Tesla CEO Elon Musk talks to media as he arrives to visit the construction site of the future US electric car giant Tesla, on September 03, 2020 in Gruenheide near Berlin.
Odd Andersen | AFP | Getty Images
On Tuesday, Tesla CEO Elon Musk tweeted that his electric car company had been about a month away from bankruptcy in recent years when it was still figuring out how to mass produce the Model 3 electric sedan.
In the middle of a discussion about Tesla’s fundraising history, a follower asked, “How close was Tesla from bankruptcy when bringing the Model 3 to mass production?”
Musk replied: “Closest we got was about a month. The Model 3 ramp was extreme stress & pain for a long time — from mid-2017 to mid-2019. Production & logistics hell.”
Musk has often spoken about what he calls the “production and logistics hell” of taking a new electric vehicle into high-volume manufacturing. However, Musk and the company had never disclosed exactly how little runway they had before facing a possible bankruptcy.
In early 2019 — when Tesla was manufacturing fewer than 63,000 Model 3s per quarter — Musk raised billions by promoting Tesla’s self-driving ambitions at an Autonomy Day event and in calls with institutional investors.
At that time, Musk and other Tesla execs said in quarterly financial filings and investor calls that the company would be able to fund its business needs with existing cash flow, but the company was raising just in case of a recession or weak global auto demand.
In Q3, Tesla reported its fifth consecutive quarter of profitability, thanks in large part to sales of regulatory credits.
The company no longer breaks out production numbers for the Model 3 alone. However, since its “production and logistics” hell with the Model 3 in the U.S., it has opened a new factory in Shanghai where its goal is to produce 150,000 Model 3s per year, and then increase annual output to at least 250,000 vehicles a year, including the Model Y and Model 3.

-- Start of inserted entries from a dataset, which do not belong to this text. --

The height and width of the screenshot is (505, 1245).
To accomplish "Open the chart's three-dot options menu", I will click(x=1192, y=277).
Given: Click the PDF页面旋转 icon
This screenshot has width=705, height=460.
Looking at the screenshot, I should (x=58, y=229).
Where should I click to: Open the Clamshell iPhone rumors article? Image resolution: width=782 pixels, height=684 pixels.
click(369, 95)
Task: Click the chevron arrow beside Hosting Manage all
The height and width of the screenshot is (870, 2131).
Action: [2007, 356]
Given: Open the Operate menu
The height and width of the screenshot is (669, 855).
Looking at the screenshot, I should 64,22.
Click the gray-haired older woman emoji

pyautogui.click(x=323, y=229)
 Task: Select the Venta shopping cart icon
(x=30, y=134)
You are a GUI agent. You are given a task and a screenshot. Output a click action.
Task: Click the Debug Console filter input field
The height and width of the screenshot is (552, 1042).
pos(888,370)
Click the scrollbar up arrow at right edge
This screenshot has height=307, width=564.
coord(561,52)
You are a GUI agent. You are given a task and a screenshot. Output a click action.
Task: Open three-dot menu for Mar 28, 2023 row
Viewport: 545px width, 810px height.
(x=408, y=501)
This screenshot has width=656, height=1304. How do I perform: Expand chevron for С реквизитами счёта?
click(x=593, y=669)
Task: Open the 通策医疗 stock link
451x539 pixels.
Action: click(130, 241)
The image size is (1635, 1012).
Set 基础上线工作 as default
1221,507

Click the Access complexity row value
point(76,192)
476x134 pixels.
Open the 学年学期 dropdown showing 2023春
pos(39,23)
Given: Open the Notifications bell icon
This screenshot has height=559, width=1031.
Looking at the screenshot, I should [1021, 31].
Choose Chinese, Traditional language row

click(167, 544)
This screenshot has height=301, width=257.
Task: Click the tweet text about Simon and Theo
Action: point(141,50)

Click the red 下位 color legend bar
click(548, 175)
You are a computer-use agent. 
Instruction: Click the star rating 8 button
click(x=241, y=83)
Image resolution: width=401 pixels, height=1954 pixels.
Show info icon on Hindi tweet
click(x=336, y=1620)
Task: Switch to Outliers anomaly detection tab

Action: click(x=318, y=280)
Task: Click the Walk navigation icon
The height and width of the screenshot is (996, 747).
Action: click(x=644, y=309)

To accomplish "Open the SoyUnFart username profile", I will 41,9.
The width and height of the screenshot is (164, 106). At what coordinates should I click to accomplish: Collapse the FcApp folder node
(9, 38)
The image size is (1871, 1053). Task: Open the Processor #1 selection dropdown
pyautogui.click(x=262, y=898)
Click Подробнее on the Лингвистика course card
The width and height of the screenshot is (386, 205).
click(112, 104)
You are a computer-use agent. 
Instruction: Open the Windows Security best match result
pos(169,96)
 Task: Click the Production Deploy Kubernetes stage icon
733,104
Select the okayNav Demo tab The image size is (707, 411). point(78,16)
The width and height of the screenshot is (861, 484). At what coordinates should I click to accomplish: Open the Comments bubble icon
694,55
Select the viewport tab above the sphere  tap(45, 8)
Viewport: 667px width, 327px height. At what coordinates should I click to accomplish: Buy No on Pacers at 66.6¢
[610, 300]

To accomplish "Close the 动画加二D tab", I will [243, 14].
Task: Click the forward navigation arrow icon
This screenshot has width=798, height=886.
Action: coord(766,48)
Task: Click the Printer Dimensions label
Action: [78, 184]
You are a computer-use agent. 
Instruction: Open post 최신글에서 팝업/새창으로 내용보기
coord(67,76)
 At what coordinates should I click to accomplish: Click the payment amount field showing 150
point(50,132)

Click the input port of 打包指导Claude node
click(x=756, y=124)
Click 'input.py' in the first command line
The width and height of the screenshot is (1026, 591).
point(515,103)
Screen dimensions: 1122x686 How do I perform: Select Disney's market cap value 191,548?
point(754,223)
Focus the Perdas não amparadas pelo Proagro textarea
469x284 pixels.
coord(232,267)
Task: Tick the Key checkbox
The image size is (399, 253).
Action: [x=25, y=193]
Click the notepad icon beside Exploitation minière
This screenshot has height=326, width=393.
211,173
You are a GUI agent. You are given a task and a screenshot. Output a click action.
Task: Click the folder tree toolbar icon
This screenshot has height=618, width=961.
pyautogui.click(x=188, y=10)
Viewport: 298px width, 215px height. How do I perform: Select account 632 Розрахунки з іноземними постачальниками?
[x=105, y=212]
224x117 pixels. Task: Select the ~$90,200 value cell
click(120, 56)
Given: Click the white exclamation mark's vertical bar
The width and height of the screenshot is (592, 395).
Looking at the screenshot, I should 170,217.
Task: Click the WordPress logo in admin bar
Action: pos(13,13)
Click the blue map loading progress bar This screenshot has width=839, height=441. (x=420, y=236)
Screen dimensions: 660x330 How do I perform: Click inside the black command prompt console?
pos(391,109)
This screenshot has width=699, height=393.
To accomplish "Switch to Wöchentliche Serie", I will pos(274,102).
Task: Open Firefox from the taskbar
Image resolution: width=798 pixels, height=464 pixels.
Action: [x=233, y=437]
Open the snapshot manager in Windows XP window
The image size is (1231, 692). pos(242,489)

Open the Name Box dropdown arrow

On Tuesday, Musk also seemed to defend his unprecedented CEO compensation package on Twitter.
A fan commented on Musk’s agreement in 2018 to remain as Tesla CEO, working for no salary but instead racking up the rights to buy shares in the company later at locked-in prices, if the business meets certain milestones.
Musk replied, referring to his other venture, SpaceX: “Yes, although I didn’t expect the stock to rise so much so soon. The reason for the stock options is that they’re needed to help pay for humanity to get to Mars in 10 to 20 years.”
Musk has earned several tranches of this compensation package worth more than $11 billion as the coronavirus pandemic raged. At the same time, Tesla has slashed employee pay, furloughed workers and told factory workers to come back to build cars in Fremont, California, before the state and county had deemed it safe to do so.